The appeal process plays an important role, but when too many applications end up at appeal the system is pushed into functioning in ways it was never really intended to.
What is still on our wish list?
Ok, here’s the fun part. What would we like to see the government do?
This is where we see the biggest potential for genuine planning reform that would ease burdens and unblock the planning system.
(1) Accelerated appeal route for decisions made against officer recommendation
This would help unlock sites that are stuck in an appeal system that is overloaded by unsound decisions taken against the advice of the planning officer.
The threats of costs awards and mandatory reporting on planning performance were introduced to focus minds, but what we really need is a way to fast track decisions which went against an expert’s (that’s the planning officer) advice, to unlock sites.

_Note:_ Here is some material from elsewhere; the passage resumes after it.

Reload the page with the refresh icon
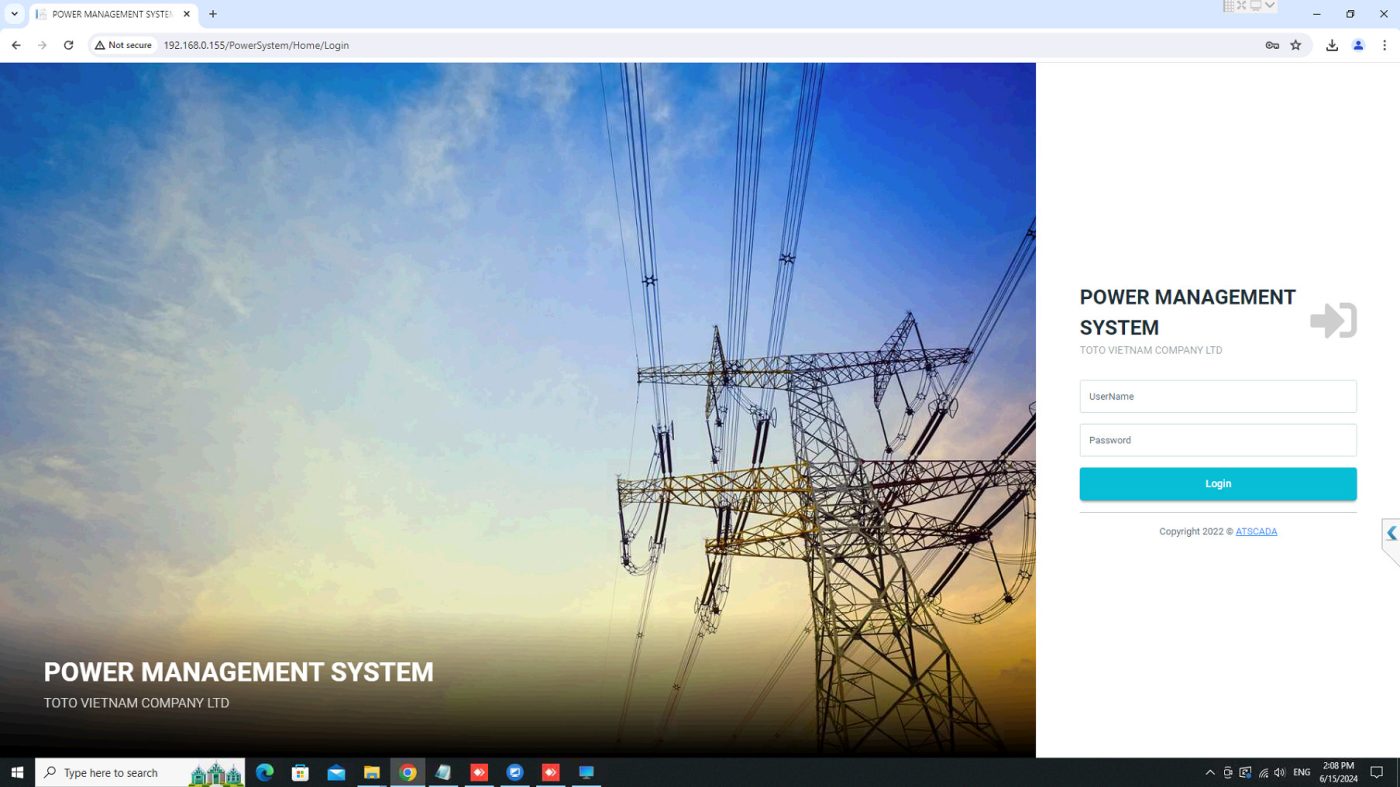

(2) Shaking up the make up of planning committee membership
The Planning and Infrastructure Bill will control the size of planning committees and mandatory training for members which, in theory, is areal positive.
But what if we went a step further?
There are many differences between the English planning system and the process in Western Australia, where I live. When it comes to the composition of planning panels, I think there is something we can learn.
Panels in Perth are diverse, typically comprising:
- local elected members
- local planning officers
- state planners (equivalent to our Planning Inspectorate) and
- a selection of industry experts like architects, landscape architects or planning consultants.
This approach means there is still a political voice but panel members also assess the scheme from a more objective perspective informed by their expertise.
The Planning and Infrastructure Bill is making moves in the right direction, but at a time when planning committee decisions are so often criticised, the Australian approach could help rebuild trust, and credibility in the planning committee process.
Planning is here to stay – thankfully
It is good to see reform, and no doubt it is needed.
But this should not be seen as an exercise to cut red tape and relax the rules. The system itself is not the problem. The issue is how it’s functioning. The planning system is here for a reason, and having no rules is not the answer.
The planning system is here to stay – with all its complexities and nuances. Its purpose is not to be prescriptive or binary, and it cannot predict the future. And yes, it’s not perfect. But it is the best vehicle to unlock places and guide development.
Whatever form or state the planning system is in, success comes from expertly navigating it. And that will become more important than ever as the government’s proposed changes come into force.